At this point the critical reader has probably discerned a basic investment principle which by and large seems only to be understood by a small minority of successful investors. This is that once a stock has been properly selected and has borne the test of time, it is only occasionally that there is any reason for selling it at all. However, recommendations and comments continue to pour out of the financial community giving other types of reasons for selling outstanding common stocks. 
... 
There is another and even more costly reason why an investor should never sell out of an outstanding situation because of the possibility that an ordinary bear market may be about to occur. If the company is really a right one, the next bull market should see the stock making a new peak well above those so far attained. How is the investor to know when to buy back? Theoretically it should be after the coming decline. However, this presupposes that the investor will know when the decline will end. I have seen many investors dispose of a holding that was to show stupendous gain in the years ahead because of this fear of a coming bear market. Frequently the bear market never came and the stock went right on up. When a bear market has come, I have not seen one time in ten when the investor actually got back into the same shares before they had gone up above his selling price. Usually he either waited for them to go far lower than they actually dropped, or, when they were way down, fear of something else happening still prevented their reinstatement. 
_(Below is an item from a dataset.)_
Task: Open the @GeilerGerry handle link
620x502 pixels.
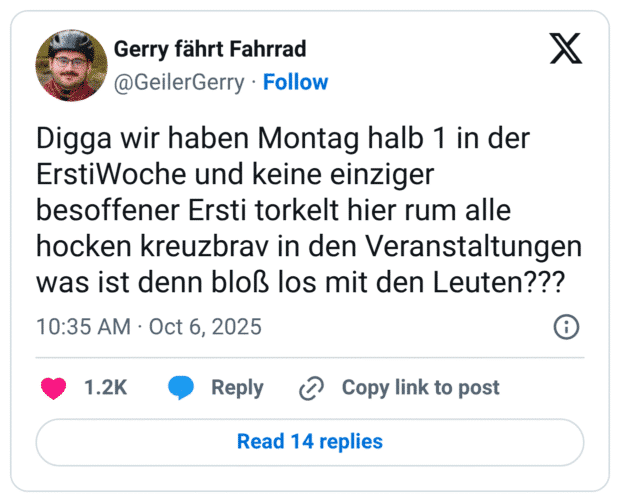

This brings us to another line of reasoning so often used to cause well-intentioned but unsophisticated investors to miss huge future profits. This is the argument that an outstanding stock has become overpriced and therefore should be sold. What is more logical than this? If a stock is overpriced, why not sell it rather than keep it? 
Before reaching hasty conclusions, let us look a little bit below the surface. Just what is overpriced? What are we trying to accomplish? Any really good stock will sell and should sell at a higher ratio to current earnings than a stock with a stable rather than an expanding earning power. After all, this probability of participating in continued growth is obviously worth something. When we say that the stock is overpriced, we may mean that it is selling at an even higher ratio in relation to this expected earning power than we believe it should be. Possibly we may mean that it is selling at an even higher ratio than are other comparable stocks with similar prospects of materially increasing their future earnings. 
All of this is trying to measure something with a greater degree of preciseness than is possible. The investor cannot pinpoint just how much per share a particular company will earn two years from now. He can at best judge this within such general and non-mathematical limits as “about the same,” “up moderately,” “up a lot,” or “up tremendously.” As a matter of fact, the company's top management cannot come a great deal closer than this. Either they or the investor should come pretty close in judging whether a sizable increase in average earnings is likely to occur a few years from now. But just how much increase, or the exact year in which it will occur, usually involves guessing on enough variables to make precise predictions impossible. 
Under these circumstances, how can anyone say with even moderate precision just what is overpriced for an outstanding company with an unusually rapid growth rate? Suppose that instead of selling at twenty-five times earnings, as usually happens, the stock is now at thirty-five times earnings. Perhaps there are new products in the immediate future, the real economic importance of which the financial community has not yet grasped. Perhaps there are not any such products. If the growth rate is so good that in another ten years the company might well have quadrupled, is it really of such great concern whether at the moment the stock might or might not be 35 per cent overpriced? That which really matters is not to disturb a position that is going to be worth a great deal more later.